### [What you will do]
Everything from the line containing "Given: Click the KeyName field label" through the last line of the material below is to be copied exactly, ends included.

### [Exercise materials]

******

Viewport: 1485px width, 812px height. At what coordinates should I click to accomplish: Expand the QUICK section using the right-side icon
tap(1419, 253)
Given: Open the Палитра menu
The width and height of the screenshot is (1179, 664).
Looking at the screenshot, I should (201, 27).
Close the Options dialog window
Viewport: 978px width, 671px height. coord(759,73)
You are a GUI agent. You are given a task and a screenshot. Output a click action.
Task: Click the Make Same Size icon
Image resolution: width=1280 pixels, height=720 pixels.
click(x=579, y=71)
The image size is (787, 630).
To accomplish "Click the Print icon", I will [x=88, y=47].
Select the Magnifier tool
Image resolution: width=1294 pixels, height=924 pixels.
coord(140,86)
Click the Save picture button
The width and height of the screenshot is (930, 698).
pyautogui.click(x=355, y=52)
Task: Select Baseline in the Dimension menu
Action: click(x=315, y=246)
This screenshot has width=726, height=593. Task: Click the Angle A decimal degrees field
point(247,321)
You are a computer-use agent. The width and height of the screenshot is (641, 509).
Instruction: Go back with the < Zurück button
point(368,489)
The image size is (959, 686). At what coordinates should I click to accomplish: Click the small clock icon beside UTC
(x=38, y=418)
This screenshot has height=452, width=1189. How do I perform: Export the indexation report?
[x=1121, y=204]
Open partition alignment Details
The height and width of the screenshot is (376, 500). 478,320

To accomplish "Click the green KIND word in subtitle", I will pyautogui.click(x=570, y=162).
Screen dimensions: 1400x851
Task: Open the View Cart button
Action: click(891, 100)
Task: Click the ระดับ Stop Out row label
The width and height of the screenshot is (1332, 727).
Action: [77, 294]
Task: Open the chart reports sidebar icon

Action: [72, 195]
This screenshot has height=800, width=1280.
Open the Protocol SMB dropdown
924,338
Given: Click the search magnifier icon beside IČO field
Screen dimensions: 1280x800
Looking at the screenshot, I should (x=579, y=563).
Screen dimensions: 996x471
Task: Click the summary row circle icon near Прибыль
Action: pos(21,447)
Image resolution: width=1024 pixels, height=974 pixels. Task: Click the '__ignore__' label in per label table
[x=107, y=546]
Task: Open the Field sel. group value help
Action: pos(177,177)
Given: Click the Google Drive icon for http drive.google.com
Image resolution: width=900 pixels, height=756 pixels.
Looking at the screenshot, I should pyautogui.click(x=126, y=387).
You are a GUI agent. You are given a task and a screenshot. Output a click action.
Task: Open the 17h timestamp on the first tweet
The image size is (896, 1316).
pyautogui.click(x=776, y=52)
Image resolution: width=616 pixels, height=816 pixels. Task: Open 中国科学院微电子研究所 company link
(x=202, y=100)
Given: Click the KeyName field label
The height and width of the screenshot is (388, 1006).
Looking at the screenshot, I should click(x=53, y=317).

******

### [Solution for this problem]
Given: Click the KeyName field label
The height and width of the screenshot is (388, 1006).
Looking at the screenshot, I should click(x=53, y=317).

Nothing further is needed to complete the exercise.